Le novità introdotte dalla Legge di Bilancio 2026 cambiano i requisiti per accedere al regime fiscale delle locazioni brevi. Qual è il numero massimo di immobili che possono essere destinati a questa attività senza essere considerati imprenditori? Partendo dal quesito di un controbuente, scopriamo cosa dice l’Agenzia delle Entrate e quali sono le nuove regole da conoscere.
“Per poter accedere al regime fiscale delle locazioni brevi, è previsto un limite al numero di unità immobiliari che possono essere destinate a tale attività?”.

Andrea Santoro risponde su FiscoOggi

A partire dal 2026, l’articolo 1, comma 17, della legge n. 199/2025 (legge di bilancio 2026), intervenendo sull’articolo 1, comma 595, della legge n. 178/2020 (legge di bilancio 2021) ha stabilito che il regime fiscale delle locazioni brevi può essere riconosciuto solo in caso di destinazione a questa finalità di non più di due appartamenti per ciascun periodo d’imposta.

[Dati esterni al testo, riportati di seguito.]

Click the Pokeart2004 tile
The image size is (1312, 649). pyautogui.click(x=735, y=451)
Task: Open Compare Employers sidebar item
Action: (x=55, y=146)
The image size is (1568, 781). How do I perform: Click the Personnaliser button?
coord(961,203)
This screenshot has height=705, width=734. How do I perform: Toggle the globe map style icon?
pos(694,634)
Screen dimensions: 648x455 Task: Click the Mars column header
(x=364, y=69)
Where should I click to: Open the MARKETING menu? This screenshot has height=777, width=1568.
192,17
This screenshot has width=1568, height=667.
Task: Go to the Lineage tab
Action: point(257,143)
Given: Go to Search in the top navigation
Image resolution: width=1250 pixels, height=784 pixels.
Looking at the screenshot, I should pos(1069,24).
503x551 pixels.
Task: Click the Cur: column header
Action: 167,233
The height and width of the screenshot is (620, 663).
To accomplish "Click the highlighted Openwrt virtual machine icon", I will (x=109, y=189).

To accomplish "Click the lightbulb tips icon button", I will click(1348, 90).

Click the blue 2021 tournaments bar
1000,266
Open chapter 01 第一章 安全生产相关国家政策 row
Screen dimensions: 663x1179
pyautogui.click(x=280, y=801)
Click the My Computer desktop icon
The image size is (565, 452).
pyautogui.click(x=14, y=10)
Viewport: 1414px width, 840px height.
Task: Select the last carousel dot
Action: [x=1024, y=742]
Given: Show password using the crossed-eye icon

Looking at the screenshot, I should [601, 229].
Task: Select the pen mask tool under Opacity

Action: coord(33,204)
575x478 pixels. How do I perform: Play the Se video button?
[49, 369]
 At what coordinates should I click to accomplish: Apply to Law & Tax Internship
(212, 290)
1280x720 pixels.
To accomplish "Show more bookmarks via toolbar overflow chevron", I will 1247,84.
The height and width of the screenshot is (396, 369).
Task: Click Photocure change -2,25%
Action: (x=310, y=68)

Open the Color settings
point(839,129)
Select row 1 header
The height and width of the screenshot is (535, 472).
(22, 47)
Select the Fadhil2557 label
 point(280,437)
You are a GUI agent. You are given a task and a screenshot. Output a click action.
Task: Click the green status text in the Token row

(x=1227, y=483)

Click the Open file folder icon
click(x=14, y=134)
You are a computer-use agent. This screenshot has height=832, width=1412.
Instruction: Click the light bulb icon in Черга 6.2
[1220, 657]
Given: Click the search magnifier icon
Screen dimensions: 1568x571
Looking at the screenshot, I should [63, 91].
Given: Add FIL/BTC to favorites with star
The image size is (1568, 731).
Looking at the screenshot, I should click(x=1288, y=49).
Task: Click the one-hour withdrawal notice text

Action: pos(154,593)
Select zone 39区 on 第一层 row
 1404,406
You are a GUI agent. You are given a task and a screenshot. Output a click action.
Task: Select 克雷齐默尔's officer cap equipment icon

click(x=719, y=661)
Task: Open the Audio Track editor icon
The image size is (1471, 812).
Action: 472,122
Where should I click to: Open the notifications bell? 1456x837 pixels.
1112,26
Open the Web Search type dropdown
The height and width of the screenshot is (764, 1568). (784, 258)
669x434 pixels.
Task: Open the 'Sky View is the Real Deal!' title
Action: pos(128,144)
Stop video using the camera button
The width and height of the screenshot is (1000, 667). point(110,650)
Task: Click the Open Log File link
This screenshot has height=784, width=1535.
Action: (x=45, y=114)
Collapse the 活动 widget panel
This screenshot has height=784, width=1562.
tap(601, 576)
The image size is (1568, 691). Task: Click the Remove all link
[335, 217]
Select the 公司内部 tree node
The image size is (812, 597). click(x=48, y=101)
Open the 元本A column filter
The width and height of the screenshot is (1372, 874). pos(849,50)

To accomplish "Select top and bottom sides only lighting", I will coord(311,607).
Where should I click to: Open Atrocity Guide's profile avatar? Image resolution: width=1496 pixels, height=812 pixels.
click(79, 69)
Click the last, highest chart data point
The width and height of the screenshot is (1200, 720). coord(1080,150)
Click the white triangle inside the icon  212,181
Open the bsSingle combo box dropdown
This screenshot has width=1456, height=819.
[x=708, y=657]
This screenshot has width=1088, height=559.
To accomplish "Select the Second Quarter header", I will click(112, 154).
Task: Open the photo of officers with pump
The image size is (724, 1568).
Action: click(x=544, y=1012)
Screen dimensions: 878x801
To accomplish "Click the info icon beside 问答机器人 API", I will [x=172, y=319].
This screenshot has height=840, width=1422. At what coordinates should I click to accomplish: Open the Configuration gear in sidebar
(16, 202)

Negli altri casi, “ai fini della tutela dei consumatori e della concorrenza”, l’attività di locazione, da chiunque esercitata, si presume svolta in forma imprenditoriale ai sensi dell’articolo 2082 del codice civile. Fino al 2025 la normativa prevedeva che l’attività fosse considerata non imprenditoriale fino a quattro appartamenti.